> [Your task]
Reproduce each of the following entries line for line, with no changes.
◇ ◇ ◇
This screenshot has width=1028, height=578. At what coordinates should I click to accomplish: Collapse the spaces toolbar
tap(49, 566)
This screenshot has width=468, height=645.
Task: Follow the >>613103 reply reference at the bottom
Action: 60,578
◇ ◇ ◇
> [Solution]
This screenshot has width=1028, height=578. At what coordinates should I click to accomplish: Collapse the spaces toolbar
tap(49, 566)
This screenshot has width=468, height=645.
Task: Follow the >>613103 reply reference at the bottom
Action: 60,578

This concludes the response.